Getting clear….
Dearest Nancy:
As you know, I’m behind on writing you, and I’m sorry for that, as I’ve missed these pages and missed you and this exchange of words that I have come to value so much. But as a friend said of herself this week, she can so often collapse during a time away, so oblivious has she been to the stress that has piled up over the weeks that preceded an illness. I’ve been away on spring break and have been ailing with a little kid illness. Tonsils inflamed and sleeping and watching mindless television and also, as you said in your last letter, feeling a bit unmoored and displaced. Your unsettledness was from falling trees and a house damaged from a winter storm.
My unmooredness has been inside myself, as it tends to be, and in the midst of this time of being sick and having to be still, I decided to clean out my own closet. What I purged wasn’t clothes and coats and pocketbooks and knitted hats, but some clutter I’ve carried around for months and maybe longer, nonetheless. My internal clutter, I realize, has many names. I’ve been corresponding with a group of women friends about feeling shame, and I am certain that this is one huge part of the clutter in my psychic life. The same old, same old. Leaving my job. Leaving the professional life I’d made for myself because I knew it was the wrong life for me, and because I knew at last that I could not change the life I had chosen in a way I could live with. Regardless of my decision and my resolve, I felt and feel shame. It’s as if I have turned in my sweatshirt that identifies me as a teacher of writing and therefore as a writer somehow, and I’m now standing here, naked and unlabeled, unsure of who I am, unsure of how others see me.

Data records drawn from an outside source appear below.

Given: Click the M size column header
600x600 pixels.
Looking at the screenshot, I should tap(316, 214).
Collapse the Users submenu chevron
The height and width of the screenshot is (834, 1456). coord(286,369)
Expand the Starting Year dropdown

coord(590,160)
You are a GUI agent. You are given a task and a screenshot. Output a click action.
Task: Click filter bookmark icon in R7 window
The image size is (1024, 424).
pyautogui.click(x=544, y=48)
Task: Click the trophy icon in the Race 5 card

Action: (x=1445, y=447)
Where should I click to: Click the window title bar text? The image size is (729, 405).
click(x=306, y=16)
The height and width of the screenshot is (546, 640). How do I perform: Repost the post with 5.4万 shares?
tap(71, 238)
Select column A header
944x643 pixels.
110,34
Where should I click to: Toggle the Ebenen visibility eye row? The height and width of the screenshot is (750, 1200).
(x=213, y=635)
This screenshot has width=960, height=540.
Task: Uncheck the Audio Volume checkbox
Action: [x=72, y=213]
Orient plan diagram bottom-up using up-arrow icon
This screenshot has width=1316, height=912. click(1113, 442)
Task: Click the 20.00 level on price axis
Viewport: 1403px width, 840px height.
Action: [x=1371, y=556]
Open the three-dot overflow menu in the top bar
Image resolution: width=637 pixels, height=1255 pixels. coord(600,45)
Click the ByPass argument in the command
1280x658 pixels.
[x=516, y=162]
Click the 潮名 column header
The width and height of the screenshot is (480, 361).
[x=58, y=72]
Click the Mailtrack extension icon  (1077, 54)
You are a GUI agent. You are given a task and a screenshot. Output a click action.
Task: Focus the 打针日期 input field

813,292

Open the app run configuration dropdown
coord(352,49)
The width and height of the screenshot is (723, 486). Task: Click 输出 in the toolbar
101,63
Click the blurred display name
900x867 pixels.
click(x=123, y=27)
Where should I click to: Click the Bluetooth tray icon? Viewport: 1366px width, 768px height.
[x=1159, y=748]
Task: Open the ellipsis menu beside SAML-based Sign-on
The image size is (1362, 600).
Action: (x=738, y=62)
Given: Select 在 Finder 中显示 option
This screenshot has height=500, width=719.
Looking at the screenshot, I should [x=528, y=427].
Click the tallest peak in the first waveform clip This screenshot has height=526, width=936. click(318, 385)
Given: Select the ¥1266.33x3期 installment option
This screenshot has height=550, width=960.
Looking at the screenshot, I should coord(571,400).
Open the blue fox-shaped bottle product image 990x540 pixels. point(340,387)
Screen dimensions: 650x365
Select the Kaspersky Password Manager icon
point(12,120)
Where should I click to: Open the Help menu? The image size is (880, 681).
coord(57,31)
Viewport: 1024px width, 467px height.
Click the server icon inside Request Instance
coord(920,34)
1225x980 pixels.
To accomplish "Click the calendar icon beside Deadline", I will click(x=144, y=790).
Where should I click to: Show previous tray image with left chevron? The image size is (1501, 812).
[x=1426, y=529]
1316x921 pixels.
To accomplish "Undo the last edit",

But if I sweep that clutter aside, what’s next in the housecleaning of myself? The other, usuals. I am less than, hillbilly that I am. Mountain girl and brought up to be umble, as my granny called it, and therefore afraid of the sound her own voice makes when it resonates a little too loud across a room. And look at these hands. A star-shaped scar across the top of my right hand. Thumbnails damaged, years back, via fungi from the acres of plants I’ve pinched back, in my greenhouse worker days. Worker me? Ah, that. Is what I say in a classroom full of eager faces smart enough? Smart enough. Strong enough. Too strong. A bundle of everything about how I see myself. Bundle of worries, untie yourself. Clutter, be gone.
Once I’d laid in bed and taken my antibiotics, once I’d fretted and de-cluttered some, once I’d written you part of this letter and let it sit awhile, I re-read what I’d written and, if you believe it, the same thing happened to me that happened to you. Something was missing. For you, it was a booklet full of passwords and, as you say, you quickly realized you’d given the booklet away to a thrift store, the one where you raced back to search pockets and unzip zippers. For me, the missing thing in all my internal clutter was the strength at the center of my own self. The thing I must come back to, every time, when I doubt myself as writer, as teacher, as a woman, as me.
This morning as I lay about, still recovering from my little kid tonsil sickness, I started reading passages from Rilke’s Letters to a Young Poet, a book I come back to again and again when I need clarity about my writing life. This passage felt the most right. “Don’t expect any understanding,” Rilke says, “but believe in a love that is being stored up for you like an inheritance, and have faith that in this love there is a strength and a blessing so large that you can travel as far as you wish without having to step outside it.”
Love? Is that the core of it all? Of words and me and world and worry, of publishing and readings and conferencing, of teaching and conveying what I mean, of all of it, this Writing Life. Back in the day, when I was at the job I left, I work-shopped by looking, as I called it, for the heart of the work. By this, I mean the key, the part of the story or the essay that held the power, the truth that needed to be surfaced, built upon. Craft, yes. Certainly that. But what were the intentions of the work at hand? What was the heart of the matter? Students reacted to this method of critiquing in a variety of ways, but often, in there, was doubt. The heart? That silly business? Surely the heart is sentiment, is earnest, yes, but is it the serious business of language?
“Don’t forget that one,” the guy at the thrift store told you, and you checked one last place, the zipper you always forgot on that one bag. And there it was! Your booklet. There it was for me today, a center of what it is I do. Love. But was love enough? Can compassion teach anyone anything? Love does not obfuscate hurt, fear, doubt. Nor uncertainty. Love? Not love for any one person or place or thing, but it is a center I am choosing. And love can mean we can lose everything, that we often must and will lose everything.
For me, growth does not always occur in the comfort zone. It sometimes pushes us into places that feel uncomfortable. That is where I found myself this week as I let myself rest and get well, heal even as I uncluttered my interior world. It is not a comfortable place, this knowledge of self. I am left, at the end of my days of uncluttering, with as much fear and trembling as I began with. And I’m okay with that.